- Bleiblerville Location within the state of Texas Bleiblerville Bleiblerville (the United States)
- Coordinates: 30°0′29″N 96°26′51″W﻿ / ﻿30.00806°N 96.44750°W
- Country: United States
- State: Texas
- County: Austin
- Elevation: 371 ft (113 m)
- Time zone: UTC-6 (Central (CST))
- • Summer (DST): UTC-5 (CDT)
- ZIP codes: 78931
- GNIS feature ID: 1330860

= Bleiblerville, Texas =

Bleiblerville is an unincorporated community in northern Austin County, Texas, United States. According to the Handbook of Texas, its population was 71 in 2000. It is located within the Greater Houston metropolitan area.

==History==
Bleiblerville was named for Robert Bleibler, a Swiss immigrant, who ran the general store, post office, and saloon. The community grew rapidly with the influx of many German immigrants in the late nineteenth century, and its post office was established in 1891. The town had a population of 101 in 1904, and expanded to 150 by 1925. The community expanded in the 1960s with the increase of oil drilling in the community, growing to 225 residents in 1966, but declined to 71 in 1972 where it remained up to 2000.

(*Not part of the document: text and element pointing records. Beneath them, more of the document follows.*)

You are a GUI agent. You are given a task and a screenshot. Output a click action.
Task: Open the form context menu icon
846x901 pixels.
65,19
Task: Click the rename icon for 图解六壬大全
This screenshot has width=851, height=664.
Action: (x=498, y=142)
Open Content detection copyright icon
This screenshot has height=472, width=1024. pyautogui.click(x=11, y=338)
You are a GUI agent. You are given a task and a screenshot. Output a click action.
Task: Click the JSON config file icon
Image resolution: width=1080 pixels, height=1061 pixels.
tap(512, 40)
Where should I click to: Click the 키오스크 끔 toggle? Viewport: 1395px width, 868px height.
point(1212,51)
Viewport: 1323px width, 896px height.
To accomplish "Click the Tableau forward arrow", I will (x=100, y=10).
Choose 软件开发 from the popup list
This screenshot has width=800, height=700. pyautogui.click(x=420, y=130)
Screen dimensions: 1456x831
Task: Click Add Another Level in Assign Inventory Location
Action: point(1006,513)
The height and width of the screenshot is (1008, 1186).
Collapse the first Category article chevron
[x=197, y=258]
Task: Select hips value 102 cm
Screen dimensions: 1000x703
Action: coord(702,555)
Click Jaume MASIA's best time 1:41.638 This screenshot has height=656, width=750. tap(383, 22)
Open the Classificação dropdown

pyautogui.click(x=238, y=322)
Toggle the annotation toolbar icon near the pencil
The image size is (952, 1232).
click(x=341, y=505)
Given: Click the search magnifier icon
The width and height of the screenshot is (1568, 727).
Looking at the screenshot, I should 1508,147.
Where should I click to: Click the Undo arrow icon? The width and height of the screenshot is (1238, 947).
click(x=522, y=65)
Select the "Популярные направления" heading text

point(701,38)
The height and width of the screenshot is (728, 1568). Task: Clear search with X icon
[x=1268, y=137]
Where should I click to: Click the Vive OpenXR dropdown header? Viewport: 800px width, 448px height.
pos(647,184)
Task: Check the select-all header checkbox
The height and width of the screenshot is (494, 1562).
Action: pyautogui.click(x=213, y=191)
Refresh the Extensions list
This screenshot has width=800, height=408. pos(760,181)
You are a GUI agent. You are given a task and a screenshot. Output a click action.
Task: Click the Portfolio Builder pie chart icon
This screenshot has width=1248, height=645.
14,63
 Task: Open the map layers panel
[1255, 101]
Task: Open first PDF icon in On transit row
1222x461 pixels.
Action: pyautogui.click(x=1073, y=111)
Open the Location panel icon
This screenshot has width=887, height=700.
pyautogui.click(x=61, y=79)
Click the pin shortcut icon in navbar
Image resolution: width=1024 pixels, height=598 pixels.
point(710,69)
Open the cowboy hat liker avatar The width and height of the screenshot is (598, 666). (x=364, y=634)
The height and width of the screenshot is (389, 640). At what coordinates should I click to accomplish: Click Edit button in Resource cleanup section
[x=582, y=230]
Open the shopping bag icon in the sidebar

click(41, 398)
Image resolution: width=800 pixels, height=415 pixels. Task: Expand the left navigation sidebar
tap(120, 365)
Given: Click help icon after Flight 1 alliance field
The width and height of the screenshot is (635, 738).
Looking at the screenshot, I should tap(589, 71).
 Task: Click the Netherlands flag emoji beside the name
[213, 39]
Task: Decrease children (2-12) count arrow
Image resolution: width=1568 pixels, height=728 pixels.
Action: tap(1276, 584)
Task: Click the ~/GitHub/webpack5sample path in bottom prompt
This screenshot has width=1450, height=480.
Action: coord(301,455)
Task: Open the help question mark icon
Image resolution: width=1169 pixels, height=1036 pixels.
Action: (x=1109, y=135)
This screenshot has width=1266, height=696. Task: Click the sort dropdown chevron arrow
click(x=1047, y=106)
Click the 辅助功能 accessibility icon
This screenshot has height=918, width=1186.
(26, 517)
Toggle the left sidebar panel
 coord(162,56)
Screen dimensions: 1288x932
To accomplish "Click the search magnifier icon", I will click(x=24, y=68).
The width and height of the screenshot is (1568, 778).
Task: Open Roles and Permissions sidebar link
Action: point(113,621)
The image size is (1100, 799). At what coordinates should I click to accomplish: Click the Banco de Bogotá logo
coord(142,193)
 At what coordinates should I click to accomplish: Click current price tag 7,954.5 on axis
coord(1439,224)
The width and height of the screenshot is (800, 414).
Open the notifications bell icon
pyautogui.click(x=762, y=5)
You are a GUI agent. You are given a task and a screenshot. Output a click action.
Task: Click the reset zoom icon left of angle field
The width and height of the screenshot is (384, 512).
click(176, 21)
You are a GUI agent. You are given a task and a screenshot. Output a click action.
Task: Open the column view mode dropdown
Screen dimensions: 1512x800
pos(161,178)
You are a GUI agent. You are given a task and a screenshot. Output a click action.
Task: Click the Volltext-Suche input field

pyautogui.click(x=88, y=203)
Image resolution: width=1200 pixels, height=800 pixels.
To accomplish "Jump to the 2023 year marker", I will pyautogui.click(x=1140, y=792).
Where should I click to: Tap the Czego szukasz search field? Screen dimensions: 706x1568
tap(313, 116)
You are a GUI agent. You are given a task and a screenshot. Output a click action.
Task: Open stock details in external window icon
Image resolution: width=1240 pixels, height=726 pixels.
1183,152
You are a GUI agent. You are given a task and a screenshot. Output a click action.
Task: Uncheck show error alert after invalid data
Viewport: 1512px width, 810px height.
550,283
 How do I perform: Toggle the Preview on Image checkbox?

Although Bleiblerville is unincorporated, it has a post office, with the ZIP code of 78931.

==Geography==
Bleiblerville is situated on FM 2502 a distance of 3.4 mi northwest of its intersection with State Highway 159 at Nelsonville and 12.1 mi northwest of Bellville. From Bleiblerville northwest to the intersection of FM 2502 and Farm to Market Road 109 near Welcome is 2.9 mi. From the center of Bleiblerville, Industry Road snakes its way to the southwest a distance of 3.8 mi to Industry. Bleiblerville Road leaves the community heading northeast and connects with New Wehdem Road to cover the 8.9 mi to an intersection with State Highway 36 south of Brenham. Bleiblerville addresses extend northwest along FM 2502 as far as the FM 109 intersections, but only a short distance to the southeast. The Bleiblerville postal zone extends as far as Industry Road and Begonia Lane to the southwest and Bleiblerville and West Uekert Roads to the northeast.

==Education==
The school in nearby Welcome is located a mile north of Bleiblerville on Farm to Market Road 2502. Today, the community is served by the Bellville Independent School District.